Artest played for the Chicago Bulls, which is why he was in Chicago during the summers. The physical defender thought he made a terrible first impression on Jordan after breaking the six-time champion’s ribs on the first day the two played together.
However, Jordan actually developed an appreciation for Artest.
Michael Jordan: ‘I love Ron Artest’
Jordan told Sports Illustrated in 2002 that he loved Artest and appreciated how hard the New York native played. MJ played full throttle every time he stepped on the basketball court, so he admired that Artest had the same mindset as him.
“I love Ron Artest,” Jordan said. “He’s got so much intensity and such drive. I wish I could have played against him six years ago.”
Jordan scored his 30,000th career point against Artest and the Bulls during the 2001-02 season. The St. John’s product was so angry that he punched the scorer’s table three times.
“I almost put a hole in it,” Artest said. “I didn’t want him to get to 30,000 on us.”
Jordan and Artest faced each other five times in the NBA. Although Black Jesus didn’t shoot the ball well, he did get the best of Ron-Ron.
Michael Jordan went 3-2 against Ron Artest
Jordan averaged 22.4 points, 6.0 rebounds, and 2.6 assists in five games against Artest while shooting 40.6% from the field. The Hall of Famer won three out of the five matchups versus the one-time Defensive Player of the Year, who put up 12.8 points and 2.8 rebounds per game in the five contests.
After Jordan retired in 1998 following his sixth title, the Bulls embarked on a rebuild. They drafted Artest with the 16th overall pick in the 1999 NBA Draft and were hopeful he could be the next franchise player in the post-Jordan era. However, Artest only played 175 games in Chicago. He was traded to the Indiana Pacers on February 19, 2002.
Jordan retired for a third and final time in 2003 after playing two seasons with the Wizards. He likely enjoyed watching Artest have a career year in 2003-04. The swingman not only made his first and lone All-Star team, but he also won the Defensive Player of the Year Award. Jordan, who made nine All-Defensive teams with the Bulls, won the 1987-88 Defensive Player of the Year Award.

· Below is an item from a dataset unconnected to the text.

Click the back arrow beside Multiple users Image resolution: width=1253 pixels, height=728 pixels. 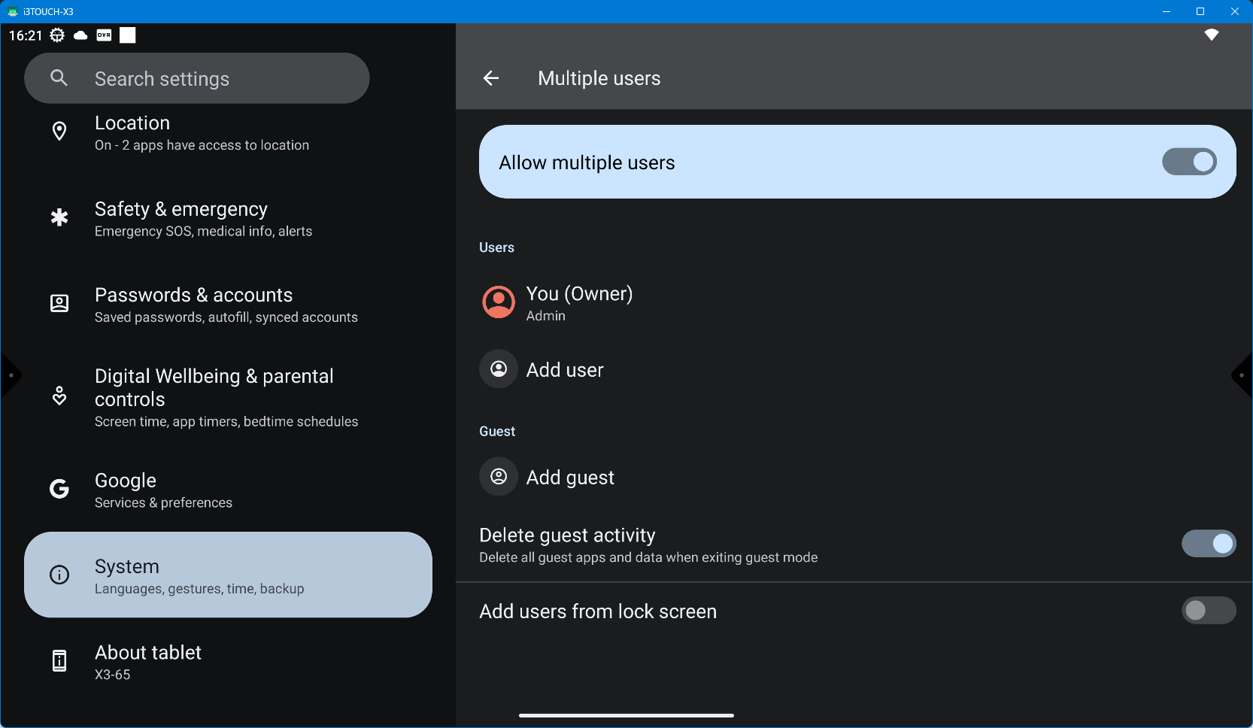[491, 78]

Since Jordan was such a big fan of Artest, he probably wasn’t pleased with what the defensive specialist did in 2004-05. NBA fans will presumably never forget what happened on November 19, 2004, at the Palace of Auburn Hills.
Malice at the Palace changed the NBA
The Pacers were up by 15 points against the Detroit Pistons with 45.9 seconds left in regulation when Artest fouled Ben Wallace hard. Wallace retaliated by shoving Artest, and all hell broke loose. Wallace aggressively went after Artest but was unable to get to the Pacers wing, who laid down on the scorer’s table and was protected by teammates.
A fan in the crowd threw something at Artest as he laid on the scorer’s table, and the 6-foot-7 forward charged into the stands and started punching people. Stephen Jackson went into the stands to back up Artest and viciously punched a fan. Jermaine O’Neal also got into a fight with a fan on the court.
The Malice at the Palace was a bad look for the NBA and changed the Pacers’ dynamic. Artest was suspended for the rest of the 2004-05 season and was traded to the Sacramento Kings in 2006. Meanwhile, Jackson was sent to the Golden State Warriors in 2007 before getting traded to Charlotte in 2009. He wound up playing for Jordan, who bought the franchise in 2010.